Division of Cardiology, University of Naples 'Federico II', Naples, Italy.
Journal of Thrombosis and Haemostasis (Impact Factor: 5.55). 11/2006; 4(10):2248-55. DOI: 10.1111/j.1538-7836.2006.02125.x
Source: PubMed

ABSTRACT Inflammation plays a pivotal role in atherothrombosis. Recent data indicate that serum levels of neopterin, a marker of inflammation and immune modulator secreted by monocytes/macrophages, are elevated in patients with acute coronary syndromes and seem to be a prognostic marker for major cardiovascular events. The aim of the present study was to determine whether neopterin might affect the thrombotic and atherosclerotic characteristics of human coronary artery endothelial cells (HCAECs).
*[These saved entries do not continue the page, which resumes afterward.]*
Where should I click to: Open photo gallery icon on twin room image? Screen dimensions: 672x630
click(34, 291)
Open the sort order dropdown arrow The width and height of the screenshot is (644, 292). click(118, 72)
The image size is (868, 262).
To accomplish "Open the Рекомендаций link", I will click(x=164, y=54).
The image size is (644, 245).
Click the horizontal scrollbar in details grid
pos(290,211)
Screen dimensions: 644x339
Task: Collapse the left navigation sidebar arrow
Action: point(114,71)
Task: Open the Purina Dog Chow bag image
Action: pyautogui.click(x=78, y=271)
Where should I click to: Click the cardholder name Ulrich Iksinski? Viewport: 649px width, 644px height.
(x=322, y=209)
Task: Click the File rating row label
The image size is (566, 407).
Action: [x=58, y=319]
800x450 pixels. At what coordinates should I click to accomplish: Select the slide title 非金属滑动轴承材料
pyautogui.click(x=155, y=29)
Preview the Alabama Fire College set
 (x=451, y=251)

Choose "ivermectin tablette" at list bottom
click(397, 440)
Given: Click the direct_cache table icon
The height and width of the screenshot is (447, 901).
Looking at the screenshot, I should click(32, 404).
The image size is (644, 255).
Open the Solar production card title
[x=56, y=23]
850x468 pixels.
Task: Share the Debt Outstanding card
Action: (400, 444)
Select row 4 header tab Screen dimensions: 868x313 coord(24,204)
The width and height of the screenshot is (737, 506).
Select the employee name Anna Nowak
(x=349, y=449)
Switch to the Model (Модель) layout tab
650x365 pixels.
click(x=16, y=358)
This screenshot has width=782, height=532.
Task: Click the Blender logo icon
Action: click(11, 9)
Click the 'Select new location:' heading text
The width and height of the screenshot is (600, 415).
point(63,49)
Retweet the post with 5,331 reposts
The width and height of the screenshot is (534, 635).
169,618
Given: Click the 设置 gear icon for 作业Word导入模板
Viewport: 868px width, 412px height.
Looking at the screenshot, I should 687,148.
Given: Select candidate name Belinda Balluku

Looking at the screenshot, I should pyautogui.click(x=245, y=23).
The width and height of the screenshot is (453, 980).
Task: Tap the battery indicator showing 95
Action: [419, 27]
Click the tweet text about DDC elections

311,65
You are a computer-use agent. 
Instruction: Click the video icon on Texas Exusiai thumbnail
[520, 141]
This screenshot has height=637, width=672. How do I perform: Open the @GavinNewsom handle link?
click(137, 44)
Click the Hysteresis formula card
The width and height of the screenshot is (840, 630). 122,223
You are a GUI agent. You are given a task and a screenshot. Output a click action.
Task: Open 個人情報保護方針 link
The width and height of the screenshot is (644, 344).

In HCAECs, neopterin induced TF-mRNA transcription as demonstrated by real time polymerase chain reaction and expression of functionally active tissue factor (TF) as demonstrated by procoagulant activity assay, and of cellular adhesion molecules (CAMs) as demonstrated by FACS analysis, in a dose-dependent fashion. These neopterin effects were prevented by lovastatin, a HMG-CoA reductase inhibitor. Neopterin-induced TF and CAMs expression was mediated by oxygen free radicals through the activation of the transcription factor, nuclear factor-kappa B (NF-kappaB), as demonstrated by electrophoretic mobility shift assay and by suppression of CAMs and TF expression by superoxide dismutase and by NF-kappaB inhibitor, pyrrolidine-dithio-carbamate ammonium.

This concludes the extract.